Bangladesh: Lal Mian votes for peace and stability

As far as Lal Mian was concerned, there was peace in the countryside and enough rice at a reasonable price. The government was doing something for villages like his, and he saw no reason for a change.

So when the white-bearded farmer went to vote at the dirt-floored police station, he placed his rubber stamp next to the drawing of a sheaf of rice, symbol of the ruling Bangladesh Nationalist Party (BNP). Later, with two friends nodding agreement, he said he had voted for ''shanti'' - peace.

It is such yearning for internal peace and stability - in a country that has seen precious little of either - that put the BNP candidate, Acting President Abdus Sattar, massively over the top in early returns from Sunday's presidential election.

Five and a half months ago, Bangladesh lost its last President, the charismatic Ziaur Rahman, in a hail of automatic weapons fire by Army mutineers. Under the Constitution Mr. Sattar, Zia's appointed vice-president, became acting president and has run on a platform of carrying out Zia's programs to the letter.

As early returns gave Mr. Sattar a massive lead, the key question was not whether Zia's interim successor would win the presidency in his own right, but whether the leading opposition party, the Awami League, would swallow its loss or take to the streets.

The league's presidential candidate, Kamal Hossain, said, ''What has happened today has not been an election but a conspiracy against the people underlined by violence.'' He cited party reports of injured party workers, stuffed ballot boxes, and voters driven away from the polling booths.

He also charged the acting president with publicizing favorable early returns , which he said were physically impossible to compile - such as a count of 7,400 votes from five centers near Chittagong within 35 minutes of poll closing time.

But the country's presiding election officer maintained that such a fast count was indeed possible - and denied receiving any reports of election violence and irregularities which Mr. Kamal said had been forwarded to the election commission.

A tour by this correspondent of both rural and urban polling stations showed a large, orderly turnout, with no obvious signs of intimidation or rigging.

Men and women waited in long separate lines to have their names checked against voter registration lists and have their fingers marked with indelible ink to keep them from voting twice. Then they stamped their ballots behind bamboo screens.

The long ballots, 10 by 18 inches, listed 39 presidential candidates - although nine have since withdrawn - in Bengali script with accompanying party symbols for easy recognition by illiterate voters.

[A run of records]
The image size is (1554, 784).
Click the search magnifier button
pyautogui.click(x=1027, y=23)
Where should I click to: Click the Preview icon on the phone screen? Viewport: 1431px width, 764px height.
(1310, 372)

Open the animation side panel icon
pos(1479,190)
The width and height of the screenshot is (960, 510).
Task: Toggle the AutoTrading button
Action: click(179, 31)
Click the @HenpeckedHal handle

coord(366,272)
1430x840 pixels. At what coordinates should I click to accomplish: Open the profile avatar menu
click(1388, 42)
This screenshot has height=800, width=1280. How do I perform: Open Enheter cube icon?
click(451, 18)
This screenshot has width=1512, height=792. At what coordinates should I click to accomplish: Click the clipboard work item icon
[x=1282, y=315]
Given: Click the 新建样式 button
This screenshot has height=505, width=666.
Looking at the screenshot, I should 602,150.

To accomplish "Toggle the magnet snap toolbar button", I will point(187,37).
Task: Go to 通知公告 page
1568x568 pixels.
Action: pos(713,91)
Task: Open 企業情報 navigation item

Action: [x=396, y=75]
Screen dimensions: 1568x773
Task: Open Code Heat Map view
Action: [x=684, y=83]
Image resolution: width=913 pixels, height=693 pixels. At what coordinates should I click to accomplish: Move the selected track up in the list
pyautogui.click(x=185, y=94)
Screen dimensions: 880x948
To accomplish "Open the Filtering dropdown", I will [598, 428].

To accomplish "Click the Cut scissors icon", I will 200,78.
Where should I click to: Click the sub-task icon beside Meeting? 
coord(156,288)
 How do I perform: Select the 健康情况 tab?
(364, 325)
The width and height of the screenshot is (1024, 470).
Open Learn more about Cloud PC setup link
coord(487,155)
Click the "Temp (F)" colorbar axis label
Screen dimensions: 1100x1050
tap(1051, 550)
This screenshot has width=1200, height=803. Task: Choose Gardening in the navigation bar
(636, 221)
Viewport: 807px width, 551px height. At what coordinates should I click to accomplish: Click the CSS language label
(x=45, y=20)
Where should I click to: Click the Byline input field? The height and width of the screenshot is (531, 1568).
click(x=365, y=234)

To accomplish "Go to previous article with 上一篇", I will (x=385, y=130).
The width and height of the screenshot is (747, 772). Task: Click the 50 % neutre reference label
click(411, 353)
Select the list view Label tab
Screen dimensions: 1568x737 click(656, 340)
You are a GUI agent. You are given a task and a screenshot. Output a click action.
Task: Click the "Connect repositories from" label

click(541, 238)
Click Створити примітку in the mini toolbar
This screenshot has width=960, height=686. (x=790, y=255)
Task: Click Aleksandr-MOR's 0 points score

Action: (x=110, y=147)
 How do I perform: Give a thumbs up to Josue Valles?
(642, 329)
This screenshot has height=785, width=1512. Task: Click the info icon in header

[Exercise task]:
Return the passage of the Bangladesh election article from "So when the" up to and including "Sunday's presidential election.", copied word for word.

[Problem solution]:
So when the white-bearded farmer went to vote at the dirt-floored police station, he placed his rubber stamp next to the drawing of a sheaf of rice, symbol of the ruling Bangladesh Nationalist Party (BNP). Later, with two friends nodding agreement, he said he had voted for ''shanti'' - peace.

It is such yearning for internal peace and stability - in a country that has seen precious little of either - that put the BNP candidate, Acting President Abdus Sattar, massively over the top in early returns from Sunday's presidential election.